§ **Objectif de l'exercice**
Recopiez à l'identique, dans le texte sur la paix au Cameroun reproduit ci-dessous, le passage qui débute aux mots « Ensuite, ils accusent » et s'arrête après « qu’encoure le Cameroun. ».

Lors de la conférence « Africa21 » organisée à Yaoundé à l’occasion des festivités des cinquantenaires de l’indépendance du Cameroun, le président camerounais s’est fait remettre la « lampe de la paix » par les soins du président de la commission de l’Union africaine Jean Ping. L’ayant reçu, Paul Biya l’a aussitôt allumée en émettant le voeu que cette lampe illumine tout le Cameroun, toute l’Afrique. Ce faisant, il achève de tisser la couronne de l’homme de paix qu’il veut bien être pour de la postérité.

Au rythme où vont les choses, on peut déjà penser que le thème de la paix occupera une place de choix dans l’argument de campagne du parti au pouvoir. En fait, et contrairement aux apparences, le pouvoir de Yaoundé est de plus en plus convaincu de ce que des mains invisibles sont en passe de mettre la paix en péril au Cameroun, comme semble le subodorer René Emmanuel Sadi : « Nous le disons avec toute la gravité parce que nous savons que certains parmi nos concitoyens veulent porter atteinte à ces acquis pour servir ou assouvir de sombres desseins et cela au nom de je ne sais quelle légitimité ». Ce n’est donc pas anodin si le Sg du comité central du Rdpc a pris part au premier conseil national de sécurité.

Les adversaires du Rdpc, s’ils reconnaissent au Cameroun le statut de pays en paix, préfèrent passer cette paix au crible d’une critique sans complaisance. Ils portent ainsi une critique à deux niveaux :
D’abord, ils refusent de reconnaître le Cameroun comme un pays en paix tel que le soutiennent les hiérarques du parti au pouvoir. Ils préfèrent plutôt parler de pays sans guerre ou encore de paix de cimetière arguant le fait qu’on meurt aujourd’hui autant d’insécurité, de choléra et d’autres vilaines maladies au Cameroun que cela aurait pu l’être par armes à feu ou blanche, au cours d’une guerre civile au sens proprement dit.

Ensuite, ils accusent le pouvoir de Yaoundé, de tenter une construction de la paix, non pas dans la culture de l’amour de la paix comme cela devrait être le cas mais plutôt dans la culture de la peur de la guerre notamment en mettant en scène constamment divers scénarios catastrophe. Une stratégie qui ne serait pas très éloignée du fameux « moi ou le chaos ».

La revendication d’un changement politique au Cameroun qui a longtemps irrigué le débat politique, s’est faite hyperbolique ces derniers temps. L’observation du champ politique camerounais au sens large nous révèle la présence d’au moins trois groupes d’acteurs portant les uns des logiques de paix et d’autres des logiques de guerre parfois malgré eux. Leur confrontation dessine le péril qu’encoure le Cameroun.

§ **Données fournies**
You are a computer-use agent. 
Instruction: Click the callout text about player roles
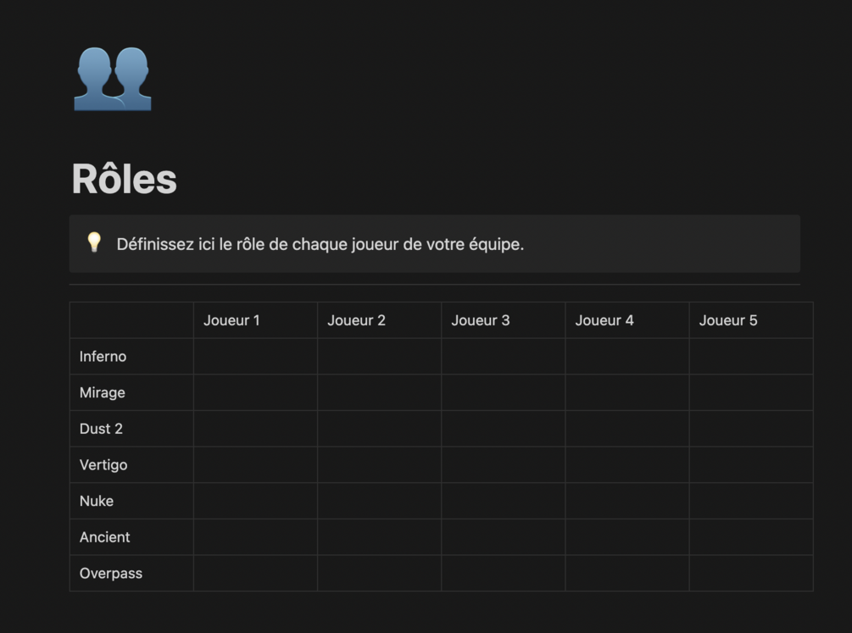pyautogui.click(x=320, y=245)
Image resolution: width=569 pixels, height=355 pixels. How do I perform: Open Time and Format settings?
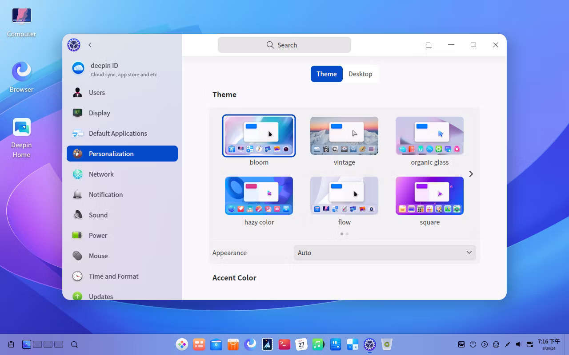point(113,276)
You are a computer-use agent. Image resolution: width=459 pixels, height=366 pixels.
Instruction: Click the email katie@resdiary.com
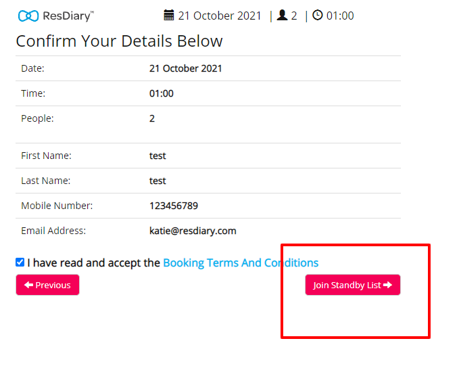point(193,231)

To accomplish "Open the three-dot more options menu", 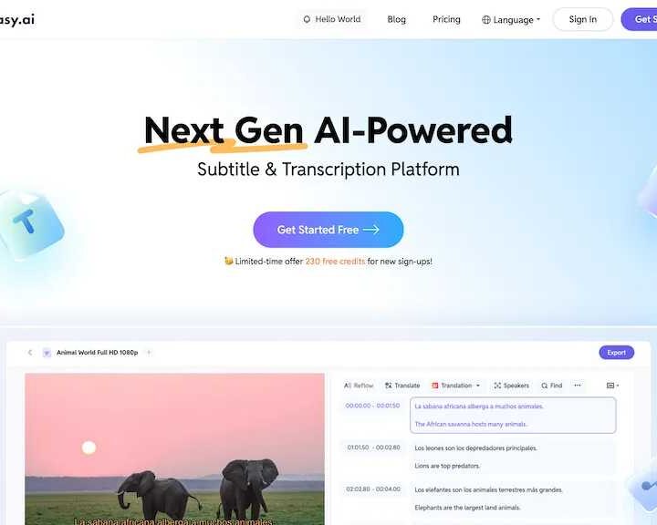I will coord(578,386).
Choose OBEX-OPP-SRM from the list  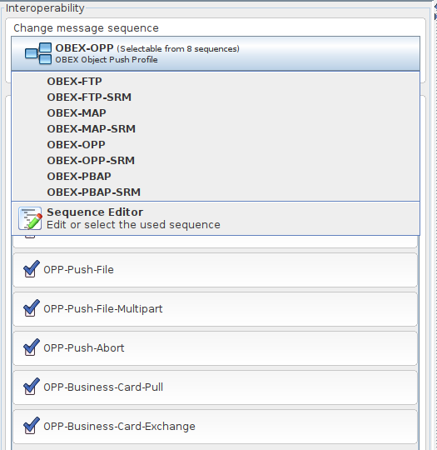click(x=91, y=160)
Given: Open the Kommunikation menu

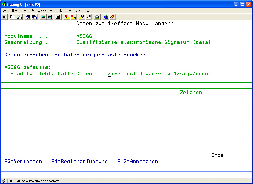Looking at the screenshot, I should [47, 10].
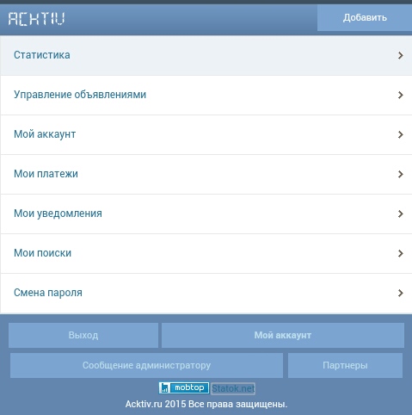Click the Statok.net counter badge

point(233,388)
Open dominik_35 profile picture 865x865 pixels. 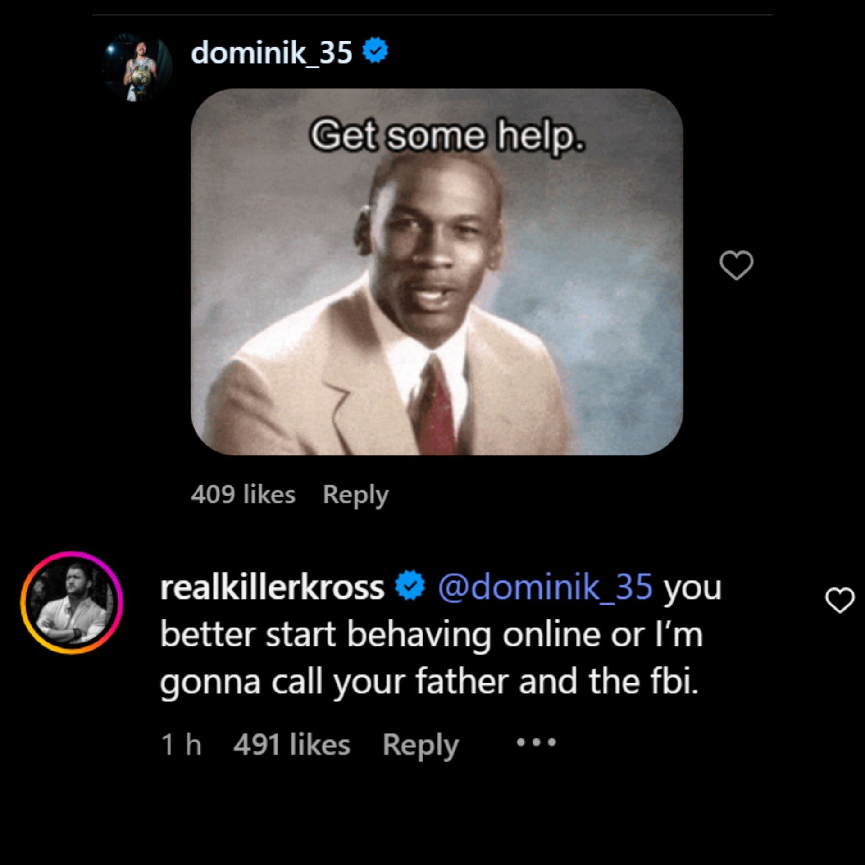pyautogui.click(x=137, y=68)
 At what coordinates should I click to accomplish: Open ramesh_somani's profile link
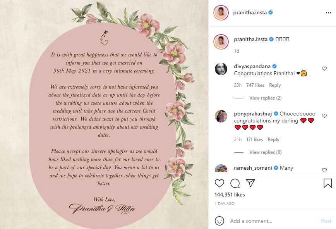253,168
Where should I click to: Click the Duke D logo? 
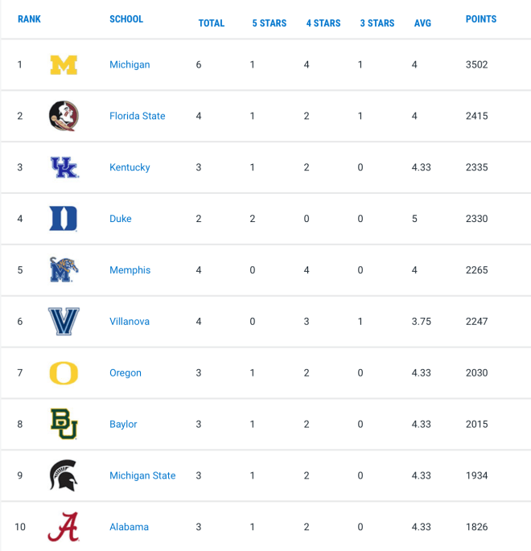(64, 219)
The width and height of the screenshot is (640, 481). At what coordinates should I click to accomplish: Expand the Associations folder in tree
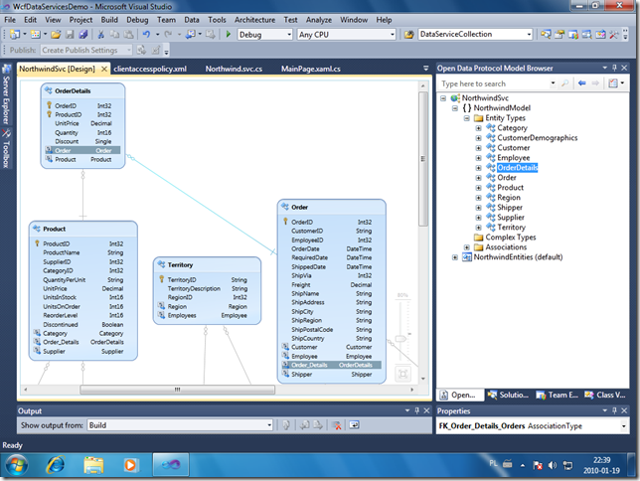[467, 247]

§ **Réponse attendue**
Ensuite, ils accusent le pouvoir de Yaoundé, de tenter une construction de la paix, non pas dans la culture de l’amour de la paix comme cela devrait être le cas mais plutôt dans la culture de la peur de la guerre notamment en mettant en scène constamment divers scénarios catastrophe. Une stratégie qui ne serait pas très éloignée du fameux « moi ou le chaos ».

La revendication d’un changement politique au Cameroun qui a longtemps irrigué le débat politique, s’est faite hyperbolique ces derniers temps. L’observation du champ politique camerounais au sens large nous révèle la présence d’au moins trois groupes d’acteurs portant les uns des logiques de paix et d’autres des logiques de guerre parfois malgré eux. Leur confrontation dessine le péril qu’encoure le Cameroun.